Directly after creating the cached block device it should show up as /dev/bcache0 and /sys/block/bcache0/bcache/state should contain “clean”. If everything is good, prepare the mountpoint and label the drive. I just named it “cached-nasdrive”. We don’t need to label the physical drives or the RAID device as the system will never have to mount them automatically.

Add the following line at the end of /etc/fstab to mount the cached block device as a filesystem in our prepared directory on startup.

LABEL=cached-nasdrive   /home/ubuntu/nas/nasdrive-mnt   ext4   defaults        0       2

Now you can run mount -a to test if the entry works without issues. The folder nasdrive-mnt should now be a portal to the cached RAID. This can be checked using mountpoint , also you should see a folder called “lost+found” indicating that this is the base of an ext4 filesystem.

sudo mount -a
mountpoint ~/nas/nasdrive-mnt

🔐Encrypting your data

To encrypt the data stored on the NAS I used ecryptfs which handles directory level encryption on a user by user basis. As ecryptfs seems to be very inflexible about its directory structure an additional user is needed, whose home directory will be mounted on the “cached-nasdrive”. To allow for multiple network shares with different encryption keys making them completely separate from each other, several such users can be created repeating the steps below. If you don’t need such high security you can stick to a single encryption user and let SAMBA handle the access control.

The user is called “nasuser” and needs a secure password, as it will be used to safely store the encryption key. After installing the required tools log in as the newly created user and run the interactive setup program. Do as the program instructs you and print the encryption key to screen and create a secure copy! This will be needed if you ever have to recover your data on a different machine. You should see that a Private and two hidden folders have appeared in the home directory. Finally, remove the file auto-unmount to allow access through SAMBA.

sudo adduser nasuser
sudo apt-get install ecryptfs-utils
su nasuser
ecryptfs-unwrap-passphrase .ecryptfs/wrapped-passphrase
rm ~/.ecryptfs/auto-umount

After logging in and out the Private folder should now be a mountpoint. When creating a file inside of it, another one should appear in the hidden .Private directory with an illegible name. Now that this is all set up logout back to the ubuntu user to move all of the nasuser’s files to the hard drives.

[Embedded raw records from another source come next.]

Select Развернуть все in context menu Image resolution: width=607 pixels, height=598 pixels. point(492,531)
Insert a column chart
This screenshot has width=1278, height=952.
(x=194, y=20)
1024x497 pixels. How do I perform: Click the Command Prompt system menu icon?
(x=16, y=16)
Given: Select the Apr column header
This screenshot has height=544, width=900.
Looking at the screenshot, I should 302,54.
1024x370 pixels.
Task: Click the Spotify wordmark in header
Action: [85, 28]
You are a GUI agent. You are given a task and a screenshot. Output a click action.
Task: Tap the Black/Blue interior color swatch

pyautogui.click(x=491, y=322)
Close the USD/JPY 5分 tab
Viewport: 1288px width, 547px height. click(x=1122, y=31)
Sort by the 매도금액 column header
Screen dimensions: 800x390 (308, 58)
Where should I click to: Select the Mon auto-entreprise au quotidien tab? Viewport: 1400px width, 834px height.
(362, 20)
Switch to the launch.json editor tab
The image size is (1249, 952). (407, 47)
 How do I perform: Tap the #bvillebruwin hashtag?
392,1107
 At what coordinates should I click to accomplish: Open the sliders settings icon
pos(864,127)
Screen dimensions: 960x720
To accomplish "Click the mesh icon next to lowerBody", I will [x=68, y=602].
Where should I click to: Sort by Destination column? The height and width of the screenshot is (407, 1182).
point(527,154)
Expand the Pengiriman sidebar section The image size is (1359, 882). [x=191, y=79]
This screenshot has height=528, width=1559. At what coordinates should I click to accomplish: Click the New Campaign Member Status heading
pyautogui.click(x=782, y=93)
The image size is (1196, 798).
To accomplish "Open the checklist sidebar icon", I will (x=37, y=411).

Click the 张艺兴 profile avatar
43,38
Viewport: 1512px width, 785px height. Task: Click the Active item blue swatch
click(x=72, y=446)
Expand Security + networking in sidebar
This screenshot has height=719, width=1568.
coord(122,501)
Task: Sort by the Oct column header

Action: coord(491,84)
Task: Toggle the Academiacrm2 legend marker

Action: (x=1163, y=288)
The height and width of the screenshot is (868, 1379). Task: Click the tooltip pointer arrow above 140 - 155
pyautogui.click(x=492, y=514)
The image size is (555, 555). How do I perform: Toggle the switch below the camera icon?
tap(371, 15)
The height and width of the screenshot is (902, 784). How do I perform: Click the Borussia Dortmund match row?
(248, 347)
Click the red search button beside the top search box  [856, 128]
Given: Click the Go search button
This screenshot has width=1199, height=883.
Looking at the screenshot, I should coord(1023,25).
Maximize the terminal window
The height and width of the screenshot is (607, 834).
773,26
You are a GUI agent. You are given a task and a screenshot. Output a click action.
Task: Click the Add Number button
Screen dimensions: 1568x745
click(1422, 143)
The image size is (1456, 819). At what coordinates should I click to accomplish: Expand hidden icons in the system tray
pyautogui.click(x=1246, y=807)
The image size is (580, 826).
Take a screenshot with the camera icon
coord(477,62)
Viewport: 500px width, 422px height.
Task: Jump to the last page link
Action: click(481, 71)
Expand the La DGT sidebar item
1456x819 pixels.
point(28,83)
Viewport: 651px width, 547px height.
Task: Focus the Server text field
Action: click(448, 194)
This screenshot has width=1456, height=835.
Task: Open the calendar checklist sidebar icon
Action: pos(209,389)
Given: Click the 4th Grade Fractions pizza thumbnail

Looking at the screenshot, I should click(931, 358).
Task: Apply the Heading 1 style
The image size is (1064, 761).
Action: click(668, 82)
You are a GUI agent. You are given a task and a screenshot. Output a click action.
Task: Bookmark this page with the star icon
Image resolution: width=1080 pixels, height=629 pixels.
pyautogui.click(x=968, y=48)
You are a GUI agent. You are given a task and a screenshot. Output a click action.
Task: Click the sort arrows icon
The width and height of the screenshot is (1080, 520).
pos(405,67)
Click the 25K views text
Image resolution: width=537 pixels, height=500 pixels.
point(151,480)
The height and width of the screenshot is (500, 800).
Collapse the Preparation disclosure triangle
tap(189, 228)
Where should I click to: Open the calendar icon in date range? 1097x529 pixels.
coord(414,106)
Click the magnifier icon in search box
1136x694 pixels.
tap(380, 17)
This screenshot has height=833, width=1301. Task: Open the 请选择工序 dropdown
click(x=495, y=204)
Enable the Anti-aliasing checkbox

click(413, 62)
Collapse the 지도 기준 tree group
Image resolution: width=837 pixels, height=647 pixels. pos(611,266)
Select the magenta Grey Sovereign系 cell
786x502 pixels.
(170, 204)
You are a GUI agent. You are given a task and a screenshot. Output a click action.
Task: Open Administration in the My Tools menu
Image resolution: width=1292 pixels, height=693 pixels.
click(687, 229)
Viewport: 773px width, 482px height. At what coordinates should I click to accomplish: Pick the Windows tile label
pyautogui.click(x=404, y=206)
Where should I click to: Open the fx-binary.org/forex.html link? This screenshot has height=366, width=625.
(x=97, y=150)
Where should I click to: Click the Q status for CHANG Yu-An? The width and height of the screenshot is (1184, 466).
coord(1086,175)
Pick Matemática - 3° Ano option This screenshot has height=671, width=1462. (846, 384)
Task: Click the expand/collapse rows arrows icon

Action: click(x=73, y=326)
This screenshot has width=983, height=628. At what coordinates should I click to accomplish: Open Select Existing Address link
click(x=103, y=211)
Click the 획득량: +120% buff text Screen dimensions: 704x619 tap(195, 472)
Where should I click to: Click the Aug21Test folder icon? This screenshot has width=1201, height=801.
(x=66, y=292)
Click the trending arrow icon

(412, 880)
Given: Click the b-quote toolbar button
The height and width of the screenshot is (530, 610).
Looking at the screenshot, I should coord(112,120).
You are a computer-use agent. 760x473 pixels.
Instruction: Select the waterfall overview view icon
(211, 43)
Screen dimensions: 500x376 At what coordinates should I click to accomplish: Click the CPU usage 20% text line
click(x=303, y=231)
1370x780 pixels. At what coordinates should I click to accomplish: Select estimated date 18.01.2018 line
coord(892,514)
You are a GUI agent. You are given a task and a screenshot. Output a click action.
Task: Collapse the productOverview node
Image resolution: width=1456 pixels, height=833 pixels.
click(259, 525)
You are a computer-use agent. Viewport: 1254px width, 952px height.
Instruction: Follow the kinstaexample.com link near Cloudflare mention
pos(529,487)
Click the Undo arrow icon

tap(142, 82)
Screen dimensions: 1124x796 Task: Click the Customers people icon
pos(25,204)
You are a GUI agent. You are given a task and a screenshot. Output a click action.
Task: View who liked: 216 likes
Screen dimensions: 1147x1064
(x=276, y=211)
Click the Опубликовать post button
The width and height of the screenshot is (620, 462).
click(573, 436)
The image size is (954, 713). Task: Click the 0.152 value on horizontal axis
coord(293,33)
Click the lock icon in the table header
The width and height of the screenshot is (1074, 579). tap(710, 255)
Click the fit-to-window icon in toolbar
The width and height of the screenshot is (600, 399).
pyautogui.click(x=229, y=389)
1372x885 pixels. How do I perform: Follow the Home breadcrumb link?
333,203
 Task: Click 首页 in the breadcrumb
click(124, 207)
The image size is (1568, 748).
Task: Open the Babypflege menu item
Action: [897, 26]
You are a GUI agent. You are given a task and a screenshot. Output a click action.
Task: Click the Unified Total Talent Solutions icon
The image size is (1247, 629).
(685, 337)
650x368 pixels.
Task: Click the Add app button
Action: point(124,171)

Create a directory for the nasuser’s home folder and then copy all of its files there.

mkdir ~/nas/nasdrive-mnt/nasdrive-home
sudo cp -pvau /home/nasuser/ /home/ubuntu/nas/nasdrive-mnt/nasdrive-home

Now we only need to mount this new folder with all the files copied to it as a replacement for the current home directory. To make a portal from one directory to another one a bind mount can be used. The fstab entry looks like this:

/home/ubuntu/nas/nasdrive-mnt/nasdrive-home/nasuser /home/nasuser none defaults,bind 0 0

After running mount -a the home directory /home/nasuser should look unchanged but be a mountpoint.

📂Creating a network share

If you only want to connect from a Linux system as a client you probably can stop now as adding an SFTP connection as a network share is pretty straightforward. Else you can install SAMBA to be able to connect to your NAS from multiple devices on different platforms.

Add a SAMBA password for the nasuser by running sudo smbpasswd -a nasuser . Then edit /etc/samba/smb.conf and add the following block of text in the section for network shares.

     comment = Nasuser Folder
     path = /home/nasuser/Private
     valid users = nasuser
     read list = nasuser
     write list = nasuser
     force directory mode = 0755
     create mask = 0755
     force create mode = 0755
     directory mask = 0755
     inherit permissions = yes
     store dos attributes = no
     public = yes
     ea support = no
     inherit acls = yes
     browseable = yes
     writeable = yes
     printable = no

Finally, restart the SAMBA service using sudo systemctl restart smbd.service . You should be able to connect to your NAS via its local IP from your Windows or Linux machine, phone, or iPad.